Во втором томе 30-томного Собрания сочинений печатается роман «В круге первом». В «Божественной комедии» Данте поместил в «круг первый», самый легкий круг Ада, античных мудрецов. У Солженицына заключенные инженеры и ученые свезены из разных лагерей в спецтюрьму – научно-исследовательский институт, прозванный «шарашкой», где разрабатывают секретную телефонию, государственный заказ.
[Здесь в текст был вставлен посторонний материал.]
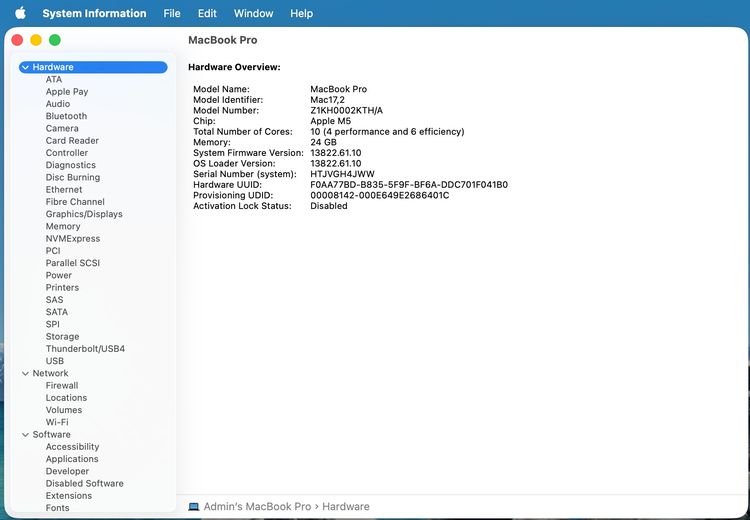Click Admin's MacBook Pro in path bar
Screen dimensions: 750x520
258,507

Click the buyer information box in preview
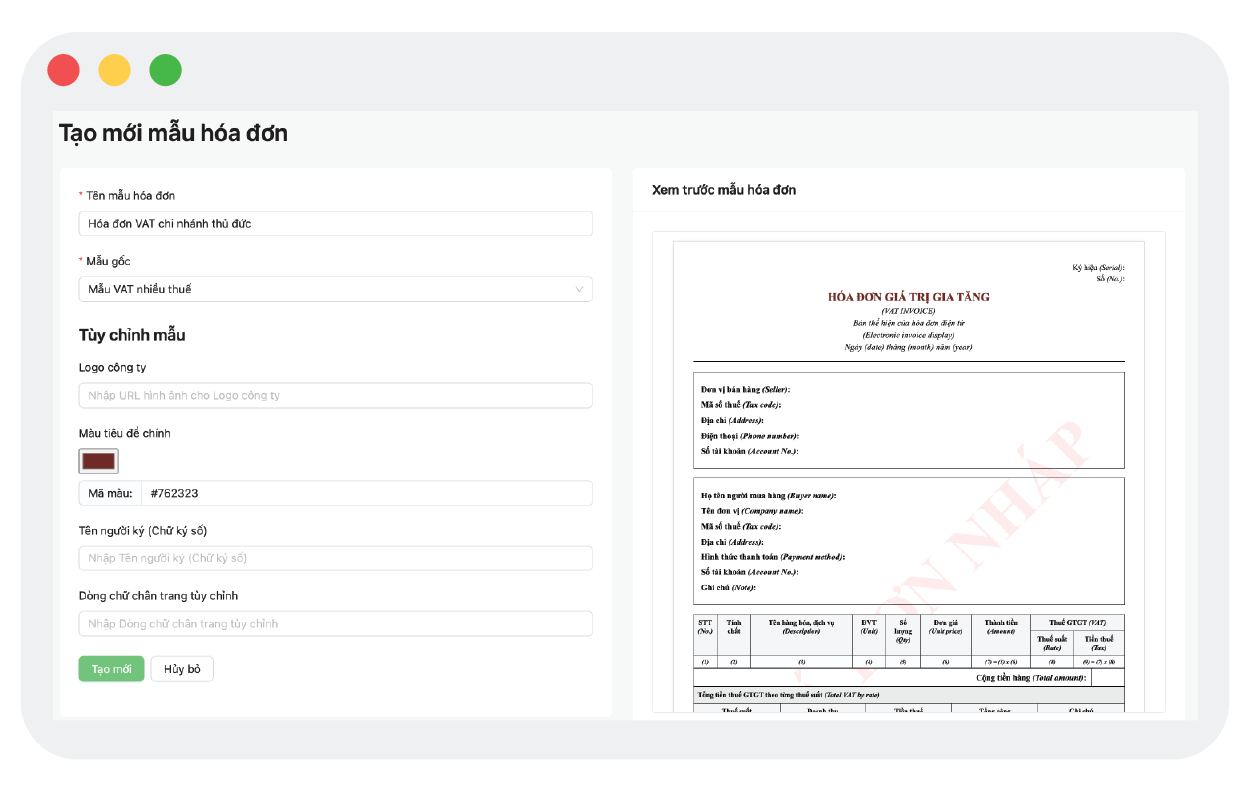coord(908,540)
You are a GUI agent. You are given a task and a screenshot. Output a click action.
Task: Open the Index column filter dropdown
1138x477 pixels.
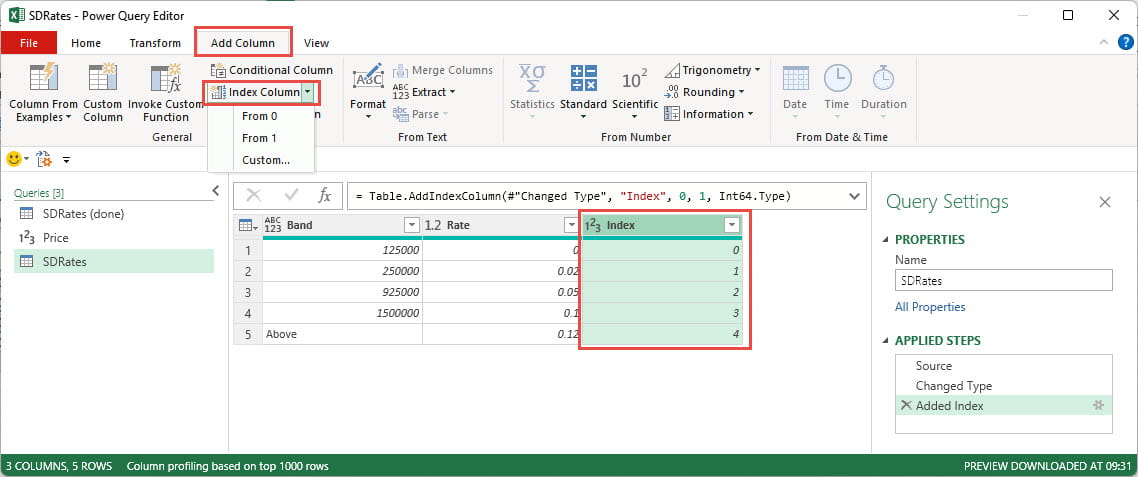(x=731, y=226)
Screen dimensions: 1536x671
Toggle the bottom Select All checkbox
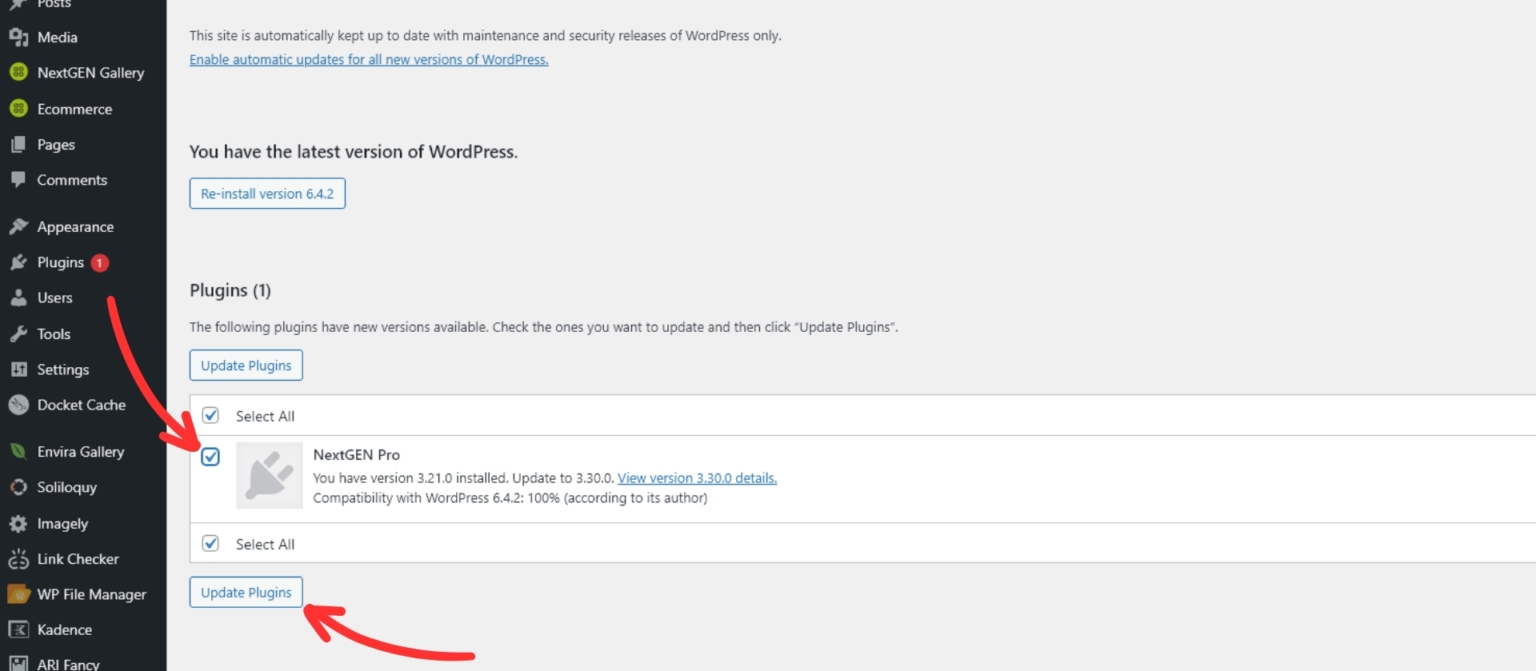211,543
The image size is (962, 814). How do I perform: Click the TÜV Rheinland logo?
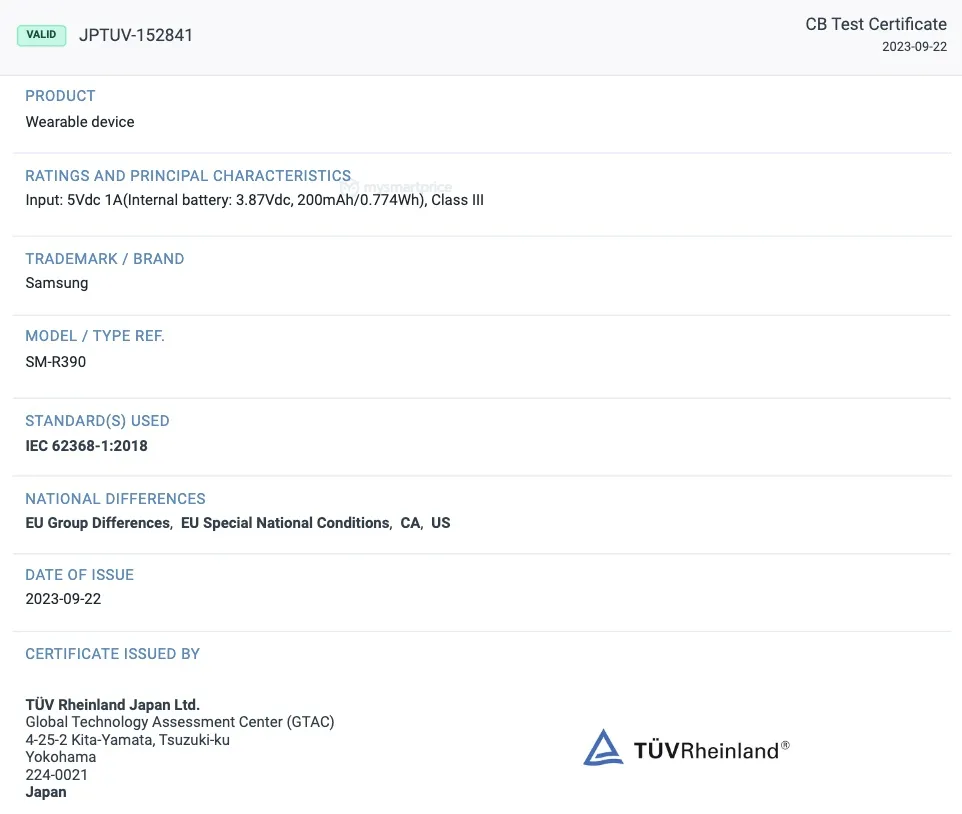(x=686, y=749)
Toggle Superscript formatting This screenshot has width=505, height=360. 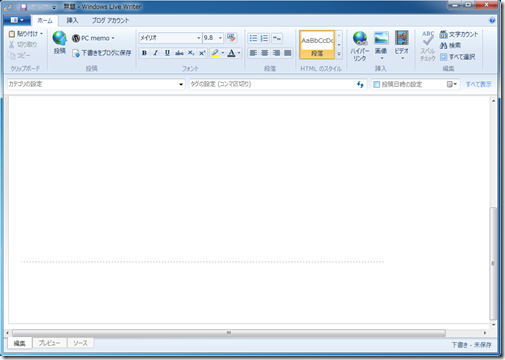pyautogui.click(x=202, y=53)
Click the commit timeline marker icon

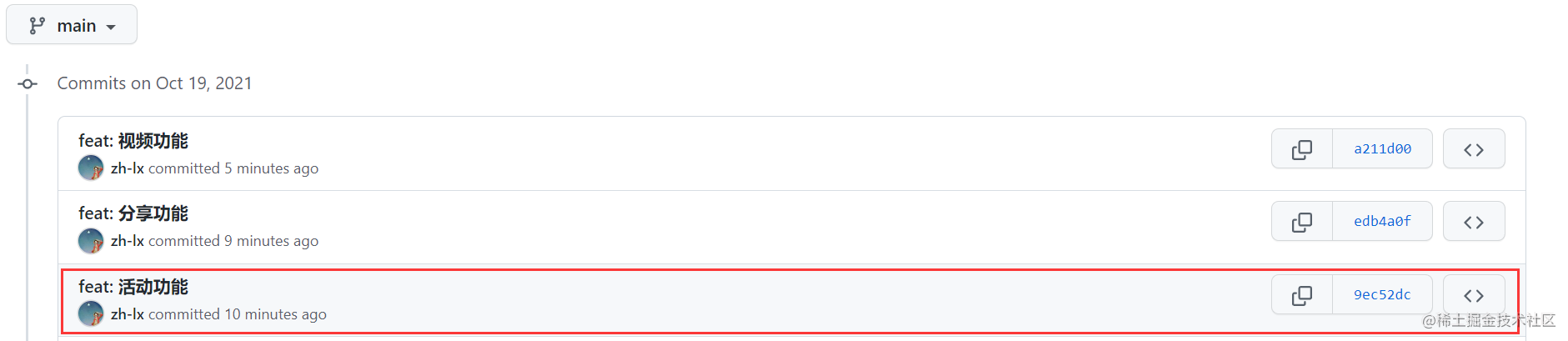point(28,83)
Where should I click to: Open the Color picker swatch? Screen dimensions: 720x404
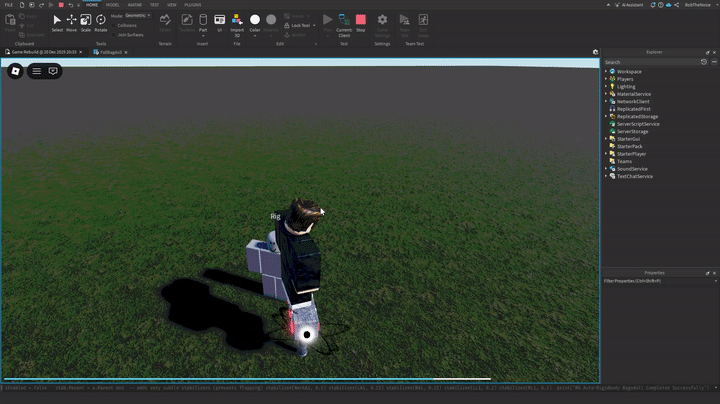pyautogui.click(x=255, y=20)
Плотное действие романа умещается всего в три декабрьских дня 1949 года и разворачивается, помимо «шарашки», в кабинете министра Госбезопасности, в студенческом общежитии, на даче Сталина, и на просторах Подмосковья, и на «приеме» в доме сталинского вельможи, и в арестных боксах Лубянки. Динамичный сюжет развивается вокруг поиска дипломата, выдавшего государственную тайну. Переплетение ярких характеров, недюжинных умов, любовная тяга к вольным сотрудницам института, споры и раздумья о судьбах России, о нравственной позиции и личном участии каждого в истории страны.А.И.Солженицын задумал роман в 1948–1949 гг., будучи заключенным в спецтюрьме в Марфино под Москвой. Начал писать в 1955-м, последнюю редакцию сделал в 1968-м, посвятил «друзьям по шарашке».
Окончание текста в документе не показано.